Ketika Gladys Menjadi Nadira

11 3 0
                                    

Setelah pancake stroberi habis, tampak Nesya mulai menguap. Lidya lalu pamit untuk menidurkan Nesya ke kamarnya. Tinggallah Aldebaran dan Gladys melanjutkan obrolan.

"Ngg ... Alde, aku boleh, 'gak, minta sesuatu sama kamu? Benda, apa aja yang udah enggak kamu pake gitu," pinta Gladys. Kontan, Aldebaran mengernyitkan dahi mendengar permintaan temannya itu.

"Barang yang enggak dipake? Buat apa?" tanya Aldebaran bingung.

"Ya ... buat tambahan koleksiku aja. Boleh, ya?"

"Umm ... oh, iya, ada. Bentar aku ambil, ya." Aldebaran beranjak ke kamar untuk mengambil benda yang dimaksud lalu segera kembali lagi.

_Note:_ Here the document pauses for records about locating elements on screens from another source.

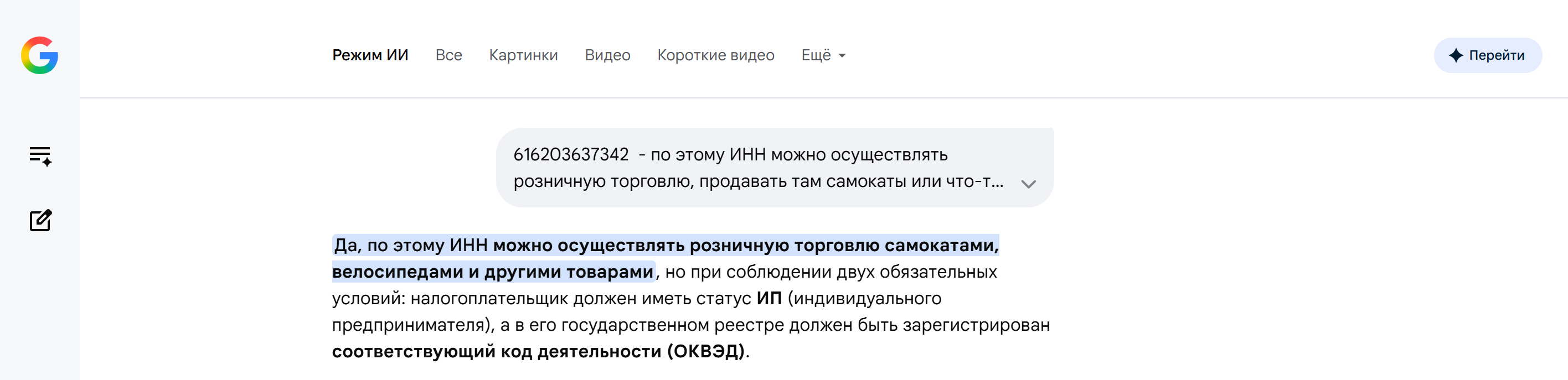The width and height of the screenshot is (1568, 380).
Task: Go to the Видео tab
Action: point(607,55)
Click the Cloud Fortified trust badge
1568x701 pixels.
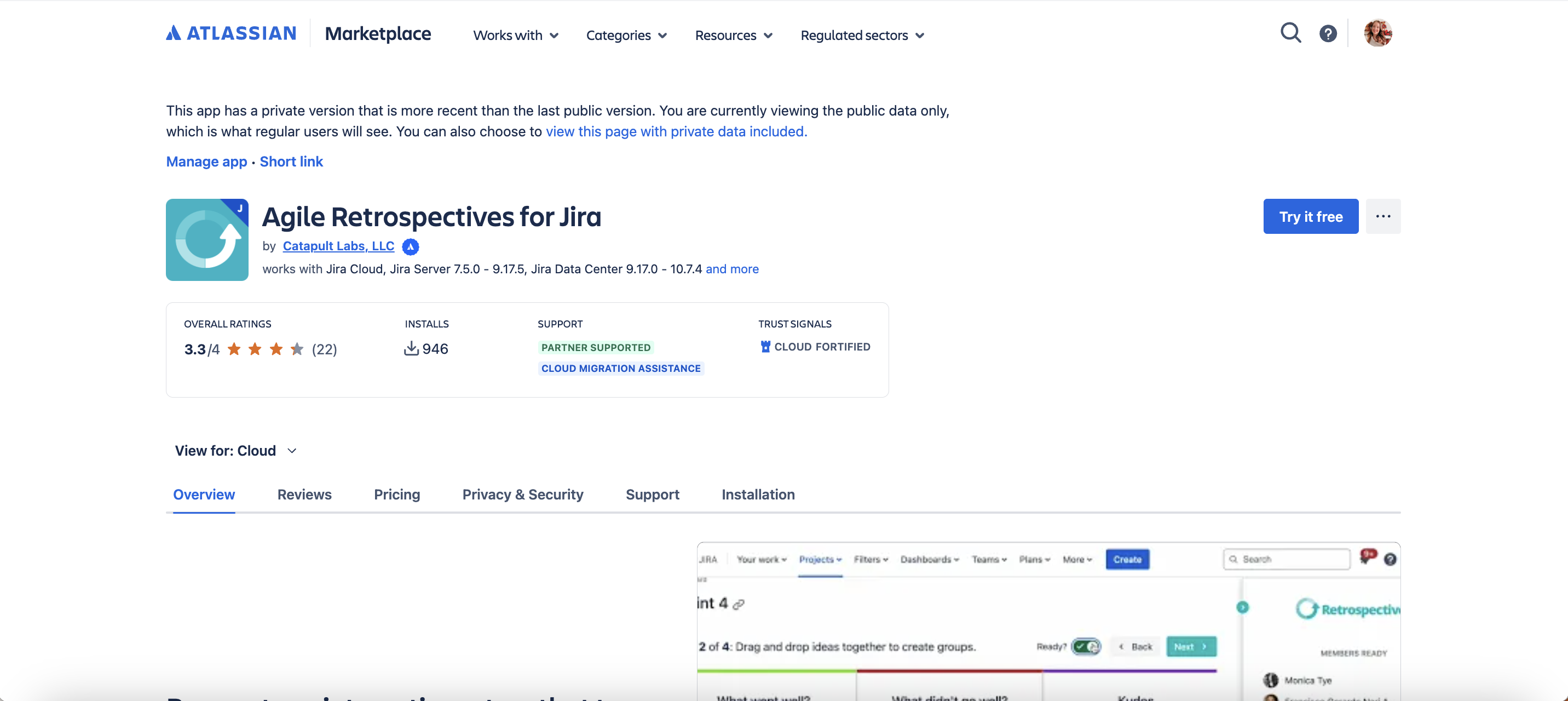point(815,347)
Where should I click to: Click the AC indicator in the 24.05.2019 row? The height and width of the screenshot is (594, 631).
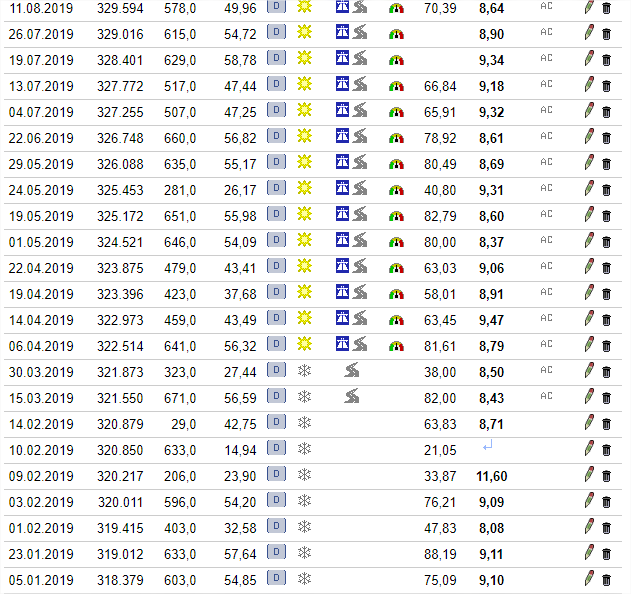point(546,189)
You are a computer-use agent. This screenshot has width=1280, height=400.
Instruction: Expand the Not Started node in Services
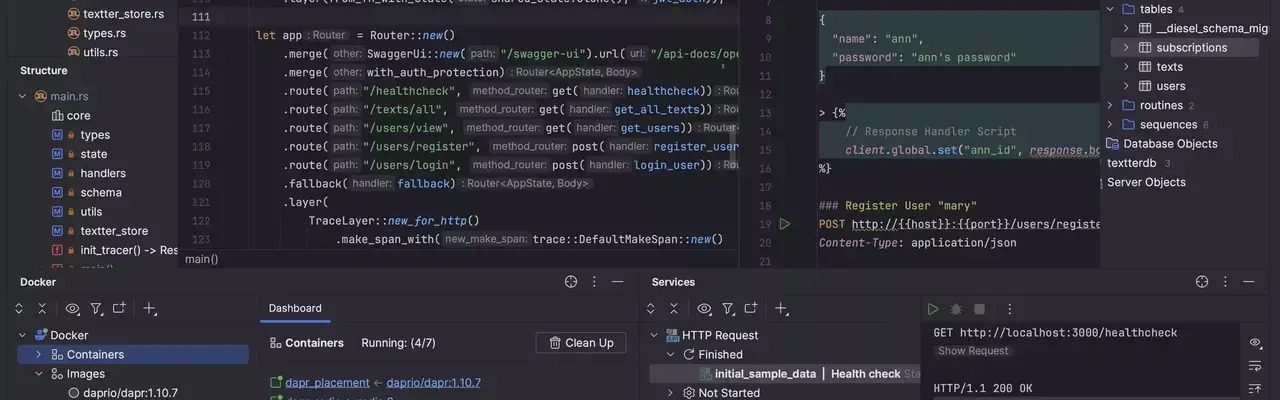pyautogui.click(x=671, y=393)
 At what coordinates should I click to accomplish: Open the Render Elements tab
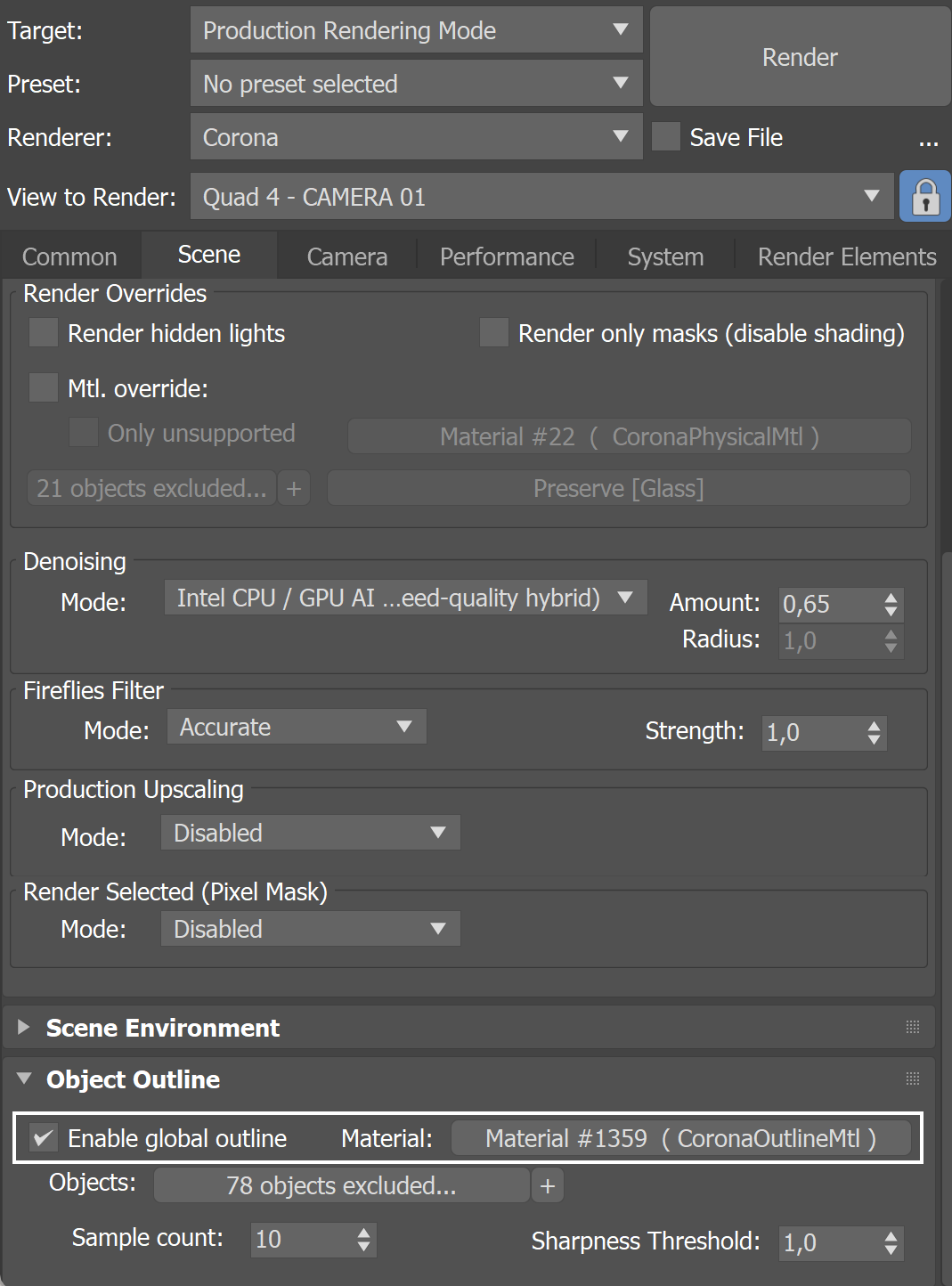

"Ini." Aldebaran menyerahkan sebuah boneka kucing kecil berwarna putih. "Itu hadiah dari teman. Tapi, kayaknya lebih cocok buat cewek, deh! Jadi, kukasih buat kamu aja."

"Wah, bagus ini. Aku suka! Makasih, ya, Al!" Gladys menerimanya dengan mata berbinar dan wajah semringah.

"Sama-sama. Oya, itu kalau ditekan bagian tengahnya, bisa bunyi, loh! Coba, deh!"

Gladys mencoba menekan bagian tengah boneka. Awalnya tak ada suara apa-apa. Lalu Aldebaran membantunya menekan. Baru kemudian terdengar suara semacam 'miaw miaw' seperti suara kucing.

"Wah, lucu, lucu! Aku suka! Makasih banget, ya, Al!"

"Iya, sama-sama. Bagus, deh, kalau kamu suka."

"Umm ... sayangnya aku enggak punya apa-apa untuk kamu. Cuma ada ... sapu tangan ini!" Gladys merogoh kantong roknya untuk mengambil sapu tangan lalu segera menyerahkannya. Aldebaran menerimanya dengan wajah masih bertanya-tanya.

"Buka, deh, sapu tangannya!" pinta Gladys, yang langsung diikuti oleh Aldebaran. Alisnya terangkat begitu melihat bagian dalam sapu tangan yang kini sudah tak terlepit lagi.

"Wah, ada sulaman nama aku, nih! Kayaknya memang khusus dibikin buat aku, deh!" Aldebaran menyipitkan mata.

"Hehe. Iya. Itu aku yang sulam sendiri. Maaf, ya, kalau kurang rapi."

"Bagus, kok. Lumayanlah, untuk sulaman gadis kecil kayak kamu, mah. Makasih, ya!"

Gladys memonyongkan bibirnya mendengar ia disebut gadis kecil. Tetapi, setelah itu derai tawa kembali terdengar di antara mereka. Hingga akhirnya Gladys mrnyadari waktu mulai beranjak sore ketika mendengar suara Azan Asar.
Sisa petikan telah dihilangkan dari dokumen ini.